Published by A Shannon Ravenel Book
Publication date: October 15th 2013
Guests on Earth: A Novel by Lee Smith is the story of an orphan, thirteen-year-old Evalina Toussaint, who, after her mother dies, is sent to the Highland Hospital in Asheville, North Carolina, because she stops eating. Highland is a renowned mental health institution knowing for principles of healthful eating and activity as a cure for mental and emotional problems. It is here that she meets the mercurial Zelda Fitzgerald, in an art therapy class. Zelda delights Evalina by helping her make dozens of paper dolls that they dress using scraps from around the classroom. They go so far as creating a castle for one of the dolls, whom Evalina crowns as princess. It is as Zelda grabs the doll and crushes it, saying
“It is far better to be dead than be a princess in a tower, for you can never get out once they put you there, you’ll see.”
that Evalina realizes she may not be as care-free and fun a grown-up as she had thought. Later, they come together again at Highland, each in celebration of their passion in life, only to have it end in tragedy.
Evalina grows up at Highland Hospital, a hybrid patient/boarder. She has a talent with the piano and is coached by the head doctor’s wife, Mrs. Carroll, whose determination, matched with Evalina’s gift, gets her accepted at the Peabody Institute for college. It is here that her life in the real world begins and despite the very adult things she’s witnessed at the hospital, she is still a sheltered girl. From having every moment of her day planned for her by trustworthy caretakers, she is suddenly able to make her own choices and does—with mixed results.

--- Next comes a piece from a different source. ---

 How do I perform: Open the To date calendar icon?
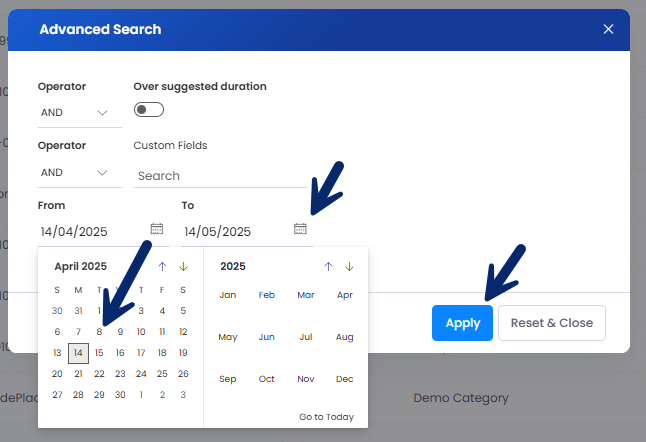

Although Evalina vows in the beginning to be writing this novel about Zelda Fitzgerald and not herself there are simply too many fabrics, in different colors and textures, for the end result to be about any one person. Instead Guests on Earth is a quilt of the South with its broke-down, eccentric, cruel, lively and loving characters. Evalina’s life alone could carry the novel with an exotic dancer mother, a love affair with a famous tenor, and the patients and staff who become friends that populate her world. Yes, there are scenes with Zelda and her life history is part of the novel’s plot but, it is not the focus of the book. In this year of Baz Luhrmann’s remake of The Great Gatsby and two strong fictional works focused solely on Zelda’s life, Guests on Earth is not a Zelda book and may disappoint if that’s what you want. But if you want to experience the lushness of early 1900s South, outrageous characters, and the unexpected turns any life can take, then this is a book to be enjoyed.